9. Load or create bandit cell
The cell is keyed by user_id_hash + domain + intent + topic.
One row exists per strategy.
10. Select strategy
UCB selects argmax(cached_ucb).
Unpulled arms have cached_ucb = 999.0 for natural exploration.
11. Generate answer
The synthesizer receives the selected strategy instruction.
12. Measure format compliance
format_compliance = 1 if rendered_format matches selected_strategy's
expected format; otherwise 0.
13. Write PENDING turn record
The row includes response_id, selected_strategy, rendered_format,
attribution_bandit_pk/sk, and initial pending_signals:
- format_compliance_pass, or
- format_compliance_fail
14. Append assistant message
Assistant message stores response_id so the UI can attach feedback to the
exact response.
The response body returns response_id. The client must echo that id when it
posts feedback.
Path A Streaming - /turn/stream
POST /turn/stream has the same learning semantics as /turn. The difference
is delivery: it returns Server-Sent Events while the synthesizer is producing
tokens.
Event sequence:
| Event | When | Payload highlights |
|---|---|---|
metadata |
After strategy selection, before token streaming | response_id, session_id, intent, topic, selected_strategy, candidate_strategies |
delta |
Many times during generation | Raw text chunk from the LLM |
done |
After generation and writes complete | Final answer, rendered_format, format_compliance, selection, classification, timings |
error |
If streaming fails | Error message |
The streaming path preallocates response_id before token streaming so the UI
can associate live feedback controls with the response as soon as metadata
arrives.
Path B - /feedback
POST /feedback accepts an explicit UI signal for one response_id.
1. Validate target
- response_id must exist
- user_id must hash to the response owner
- reward_status must still be PENDING
2. Validate signal
The signal must exist in ACTIVE signal_routing config.
3. Append to pending_signals
UI feedback is appended as:
{ signal, source: "ui", ts }
4. Decide whether to finalize now
Finalize immediately if:
- response age >= 5 seconds, or
- pending signal count >= 3, or
- signal is explicit/strong:
format_change_request
format_keep_request
content_correction
regenerate_click
thumbs_down
Otherwise return status=queued.
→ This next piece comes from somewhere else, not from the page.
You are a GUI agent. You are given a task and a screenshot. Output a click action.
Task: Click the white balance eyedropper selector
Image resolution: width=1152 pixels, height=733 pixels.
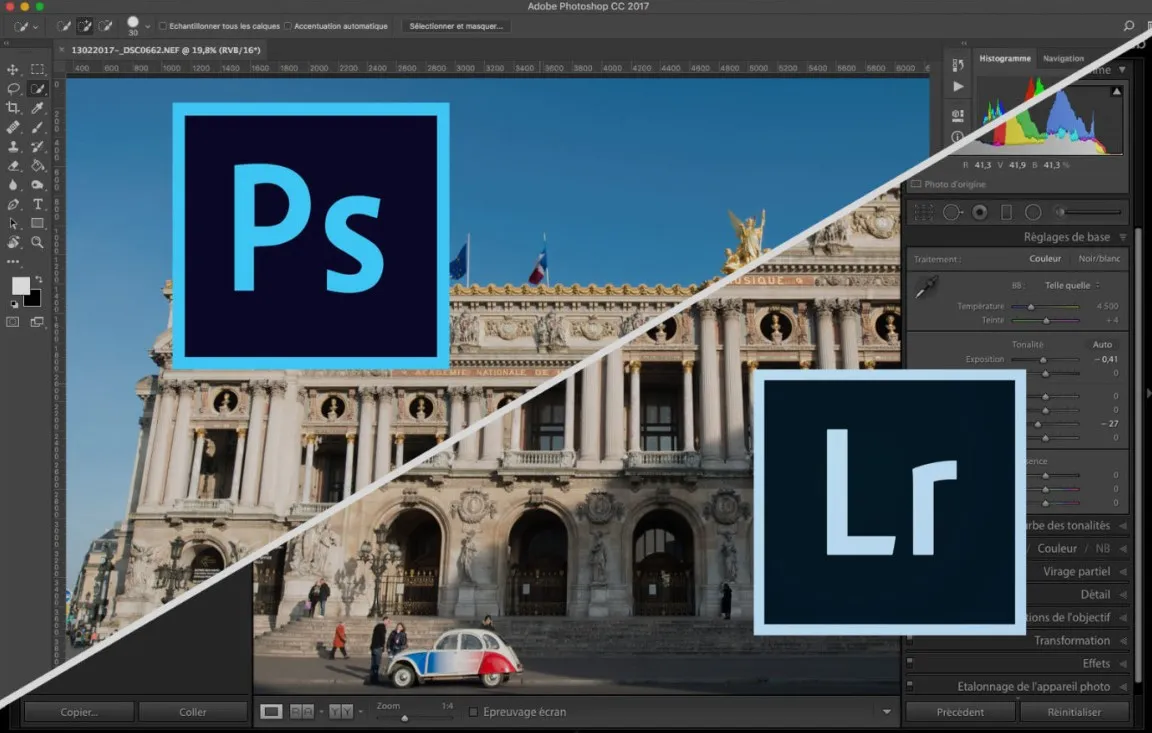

The response remains PENDING until another
signal arrives or the next /turn finalizes it.
5. Finalize response
- detect composite pattern first
- otherwise resolve atomic signals:
UI signals outrank LLM signals
LLM signals outrank derived-only signals
- record the winning label in ape_turn_record.signal
- separately scan all buffered signals plus the winner
- choose the highest absolute format-relevant normalized reward
- CAS reward_status from PENDING to APPLIED
- update the attributed bandit arm if a reward exists
- refresh cached_ucb for every arm in the cell
This design protects bandit learning from noisy satisfaction clicks. For
example, thumbs_up can be the final analytics label, but because it has no
format category it does not by itself update the bandit. A co-fired
format_compliance_pass can still supply a +0.5 format reward.
Feedback Statuses
| Status | Meaning |
|---|---|
queued |
Signal was buffered; finalization will happen later |
applied |
Response finalized and bandit row updated |
applied_no_bandit_update |
Response finalized, but no format-relevant reward existed |
rejected |
Response missing, wrong user, already finalized, or CAS race lost |
skipped |
Signal is unknown and was not buffered |
Reward State Machine
PENDING
|
| queued feedback appends pending_signals
v
PENDING
|
| finalizer applies a label and optional reward
v
APPLIED
PENDING
|
| explicit skip path for non-applicable responses
v
SKIPPED
A PENDING response is safe. It means APE is waiting for more evidence or the next user turn. It does not corrupt the bandit.
Why UCB Cache Refresh Touches the Whole Cell
The UCB exploration term depends on total pulls in the cell:
ucb = avg_reward + c * sqrt(2 * ln(total_cell_pulls) / arm_count)
When one arm receives a reward, the total pull count changes, so every arm's
cached_ucb can change. Path B refreshes the whole cell after a bandit update.